Doctors gave Pavelko less than two years to live. Her goopy blood, strawlike arteries and high blood pressure made beating coronary heart disease nearly impossible. A fourth heart attack late last year left her desperate.
"It seemed hopeless," she says.
Her situation was so hopeless, in fact, that she qualified in January for an experimental treatment developed by Dr. Yong J. Geng, a researcher at the Texas Medical Center. In one of the first attempts to use his technique in a human, Geng's doctors sucked bone marrow from Pavelko's hip with a syringe and parsed out 30,000 stem cells. They injected the cells through a catheter, straight into her arteries, in hopes that the cells would reconstruct them.
Pavelko waited three months without noticing any improvement. About a month ago, she decided to clean the dishes and washed them all, by herself and without resting, for the first time in six years. A week later, she made her bed faster, did more laundry and started climbing stairs at will.
By many accounts, Geng's stem cell treatment is one of the biggest medical breakthroughs of the decade. Expanding on the work with better cells from frozen and cloned embryos, Geng and other researchers eventually could unlock cures for everything from heart disease to hair loss. But it's just as likely that this cutting-edge research will be shut down and shipped off.
A growing cadre of activists in Texas is convinced that scientists shouldn't save lives by killing what they believe are babies, and they're aiming this month to back up their beliefs with law.
Doctors at the M.D. Anderson Cancer Center use the cells to treat leukemia. Baylor College of Medicine professor Peggy Goodell studies stem cells with an eye toward someday manufacturing human blood. And colleague Thomas Zwaka hopes his research eventually will allow scientists to use the cells in place of animals and human subjects in the study of diseases and drugs.
Even so, support for embryonic stem cell research across most of the country is extremely conditional.
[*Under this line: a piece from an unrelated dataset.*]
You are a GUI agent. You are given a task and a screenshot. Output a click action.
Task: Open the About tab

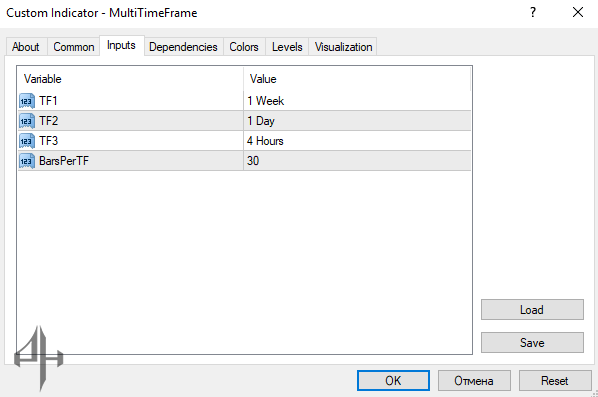point(26,47)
Citing moral concerns, President George W. Bush four years ago approved federal funding for the work on the condition that it be limited to cells already extracted. The move left fewer than two dozen highly imperfect cell lines available for federally funded research.
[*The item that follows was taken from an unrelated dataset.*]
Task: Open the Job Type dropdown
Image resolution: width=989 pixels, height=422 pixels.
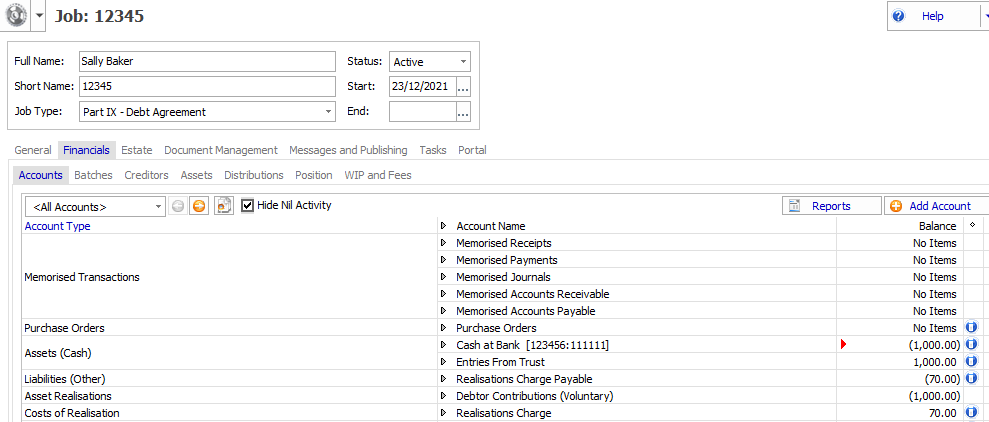Action: point(207,112)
But the restrictions haven't yet done much to slow down researchers such as Geng, director of the Center for Cardiovascular Biology and Atherosclerosis Research in Houston, who has studied the effects of stem cells in heart tissue using pigs.
After receiving Geng's stem cell treatments, some patients have responded more dramatically than Pavelko: They've gone jogging on the beach and have had sex for the first time in years. No wonder scientists during a recent visit to Geng's lab were overheard referring to him as "the Master of the Universe."
Scientists close to Geng aren't the only ones thinking big. Stem cells are widely valued for their unique ability to create and repair tissue. Adult human stem cells, discovered in bone marrow roughly 30 years ago, sometimes don't serve this function as well as the more recently discovered embryonic stem cells, which scientists are now harnessing in hopes of rebuilding ailing human bodies.
William Brinkley, dean of the Graduate School of Biomedical Sciences at Baylor College of Medicine, takes the promise of stem cells seriously. "We are going to be able to potentially replace most of the organs and tissues of the body," he says. "It is going to be, potentially, one of the greatest medical breakthroughs in the history of the universe."
As the field matures, Houston's Med Center could be especially well-positioned to attract more top scientists. Its 13 hospitals and 11 educational institutions form the largest medical center in the world.
"We will be able to attract not only attractive companies but brilliant minds," says Representative Senfronia Thompson, a Democrat from north Houston. "And we will be able to help find critical cures."